═══ MATERIAL FOR THIS EXERCISE ═══

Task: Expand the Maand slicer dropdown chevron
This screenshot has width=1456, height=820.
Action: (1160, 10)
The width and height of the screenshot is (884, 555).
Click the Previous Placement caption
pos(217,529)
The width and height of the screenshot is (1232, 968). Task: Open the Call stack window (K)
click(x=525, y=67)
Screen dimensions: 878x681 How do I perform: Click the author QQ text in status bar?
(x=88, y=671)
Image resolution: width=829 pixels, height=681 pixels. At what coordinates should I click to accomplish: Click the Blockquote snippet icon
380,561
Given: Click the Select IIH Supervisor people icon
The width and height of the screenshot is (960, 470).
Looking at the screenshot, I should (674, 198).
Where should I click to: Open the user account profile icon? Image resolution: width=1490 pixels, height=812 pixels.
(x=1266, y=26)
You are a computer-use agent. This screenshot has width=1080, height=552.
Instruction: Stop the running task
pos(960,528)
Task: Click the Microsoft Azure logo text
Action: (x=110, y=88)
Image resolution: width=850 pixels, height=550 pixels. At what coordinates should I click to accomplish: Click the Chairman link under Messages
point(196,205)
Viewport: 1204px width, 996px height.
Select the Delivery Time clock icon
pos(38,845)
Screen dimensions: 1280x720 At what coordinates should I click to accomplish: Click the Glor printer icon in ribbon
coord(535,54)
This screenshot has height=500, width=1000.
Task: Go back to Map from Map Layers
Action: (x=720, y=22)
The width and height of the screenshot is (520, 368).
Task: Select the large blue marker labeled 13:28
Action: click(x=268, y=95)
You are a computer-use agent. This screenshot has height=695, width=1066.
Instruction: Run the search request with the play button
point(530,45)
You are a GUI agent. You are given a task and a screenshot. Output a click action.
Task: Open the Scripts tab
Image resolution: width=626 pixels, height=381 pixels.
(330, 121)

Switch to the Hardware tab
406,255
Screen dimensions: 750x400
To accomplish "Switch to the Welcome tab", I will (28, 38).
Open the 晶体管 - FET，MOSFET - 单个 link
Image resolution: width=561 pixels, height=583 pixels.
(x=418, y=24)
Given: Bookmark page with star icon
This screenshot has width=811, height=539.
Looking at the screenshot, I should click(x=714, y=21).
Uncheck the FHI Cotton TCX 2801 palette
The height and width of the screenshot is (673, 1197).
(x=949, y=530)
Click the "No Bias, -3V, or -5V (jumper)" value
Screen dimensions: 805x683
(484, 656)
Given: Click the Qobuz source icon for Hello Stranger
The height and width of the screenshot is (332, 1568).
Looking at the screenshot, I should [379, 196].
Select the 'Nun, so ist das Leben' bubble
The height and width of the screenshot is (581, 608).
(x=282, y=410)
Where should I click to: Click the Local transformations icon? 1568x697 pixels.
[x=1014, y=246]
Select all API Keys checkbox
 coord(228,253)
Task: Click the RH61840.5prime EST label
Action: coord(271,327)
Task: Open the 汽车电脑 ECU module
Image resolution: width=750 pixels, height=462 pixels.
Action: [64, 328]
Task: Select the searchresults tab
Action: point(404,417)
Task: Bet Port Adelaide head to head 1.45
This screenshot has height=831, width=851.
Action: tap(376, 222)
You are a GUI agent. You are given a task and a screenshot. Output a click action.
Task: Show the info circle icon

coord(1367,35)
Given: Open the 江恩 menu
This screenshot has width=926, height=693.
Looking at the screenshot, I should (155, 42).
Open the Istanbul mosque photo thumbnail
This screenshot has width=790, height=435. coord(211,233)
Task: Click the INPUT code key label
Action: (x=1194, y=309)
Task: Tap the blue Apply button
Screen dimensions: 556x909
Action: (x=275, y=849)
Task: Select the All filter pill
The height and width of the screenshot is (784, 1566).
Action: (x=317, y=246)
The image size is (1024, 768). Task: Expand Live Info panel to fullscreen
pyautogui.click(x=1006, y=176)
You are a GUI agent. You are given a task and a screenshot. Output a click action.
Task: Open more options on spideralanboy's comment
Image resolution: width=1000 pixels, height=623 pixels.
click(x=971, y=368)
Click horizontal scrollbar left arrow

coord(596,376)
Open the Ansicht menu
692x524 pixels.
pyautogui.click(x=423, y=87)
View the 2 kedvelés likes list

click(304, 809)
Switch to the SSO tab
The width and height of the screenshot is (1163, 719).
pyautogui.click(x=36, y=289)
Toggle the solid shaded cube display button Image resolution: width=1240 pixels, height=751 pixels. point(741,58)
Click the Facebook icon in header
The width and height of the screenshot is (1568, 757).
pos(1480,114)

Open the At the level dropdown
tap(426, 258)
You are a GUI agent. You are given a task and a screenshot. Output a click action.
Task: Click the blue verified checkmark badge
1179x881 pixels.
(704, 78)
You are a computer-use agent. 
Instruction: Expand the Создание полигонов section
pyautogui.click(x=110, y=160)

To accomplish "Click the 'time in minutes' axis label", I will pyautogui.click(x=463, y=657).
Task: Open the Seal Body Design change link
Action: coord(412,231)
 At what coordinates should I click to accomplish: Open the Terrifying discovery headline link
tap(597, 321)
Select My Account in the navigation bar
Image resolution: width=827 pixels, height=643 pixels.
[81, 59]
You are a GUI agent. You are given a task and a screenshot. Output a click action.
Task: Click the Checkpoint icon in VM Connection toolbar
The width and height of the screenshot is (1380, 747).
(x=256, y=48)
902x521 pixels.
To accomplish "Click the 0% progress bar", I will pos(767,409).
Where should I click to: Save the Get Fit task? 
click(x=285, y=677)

═══

The response should be the lines from the one containing "902x521 pixels." through the last line of the data, set down exactly and with no other line.

902x521 pixels.
To accomplish "Click the 0% progress bar", I will pos(767,409).
Where should I click to: Save the Get Fit task? 
click(x=285, y=677)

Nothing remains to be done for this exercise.